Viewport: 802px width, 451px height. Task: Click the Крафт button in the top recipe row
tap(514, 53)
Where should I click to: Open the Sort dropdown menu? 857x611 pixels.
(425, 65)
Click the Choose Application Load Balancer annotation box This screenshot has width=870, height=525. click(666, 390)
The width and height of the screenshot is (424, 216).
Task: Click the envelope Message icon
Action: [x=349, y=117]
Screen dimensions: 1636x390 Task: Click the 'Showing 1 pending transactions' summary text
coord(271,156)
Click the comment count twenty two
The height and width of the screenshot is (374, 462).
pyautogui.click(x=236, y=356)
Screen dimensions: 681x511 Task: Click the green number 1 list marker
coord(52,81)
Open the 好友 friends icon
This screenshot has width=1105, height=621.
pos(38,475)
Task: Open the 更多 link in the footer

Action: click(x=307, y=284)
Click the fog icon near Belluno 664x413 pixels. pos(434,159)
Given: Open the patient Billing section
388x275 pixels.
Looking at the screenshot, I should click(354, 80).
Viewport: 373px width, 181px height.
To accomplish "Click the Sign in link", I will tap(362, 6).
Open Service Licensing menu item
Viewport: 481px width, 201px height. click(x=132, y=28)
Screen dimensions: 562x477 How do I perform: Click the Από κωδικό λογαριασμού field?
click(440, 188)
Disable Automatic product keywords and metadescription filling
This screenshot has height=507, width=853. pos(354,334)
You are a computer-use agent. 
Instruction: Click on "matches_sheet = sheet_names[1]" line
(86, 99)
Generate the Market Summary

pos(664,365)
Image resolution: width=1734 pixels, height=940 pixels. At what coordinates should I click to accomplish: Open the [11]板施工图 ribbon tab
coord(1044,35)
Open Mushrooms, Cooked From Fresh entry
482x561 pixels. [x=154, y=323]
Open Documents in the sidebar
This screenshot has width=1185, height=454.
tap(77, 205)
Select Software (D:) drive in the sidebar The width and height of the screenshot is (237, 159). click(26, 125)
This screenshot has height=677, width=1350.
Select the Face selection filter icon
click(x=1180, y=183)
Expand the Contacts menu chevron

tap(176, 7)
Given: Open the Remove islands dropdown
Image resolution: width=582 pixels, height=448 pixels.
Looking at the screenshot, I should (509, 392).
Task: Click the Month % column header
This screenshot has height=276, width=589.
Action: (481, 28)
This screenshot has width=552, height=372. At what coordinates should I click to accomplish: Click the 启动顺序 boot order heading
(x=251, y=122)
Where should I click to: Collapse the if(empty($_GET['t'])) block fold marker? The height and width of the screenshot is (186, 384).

——

— REQUIRED ACTION —
Please filter the entries for the word "Given" and copy the lines that have it.

— RESPONSE BOX —
Given: Open the patient Billing section
Given: Open the Remove islands dropdown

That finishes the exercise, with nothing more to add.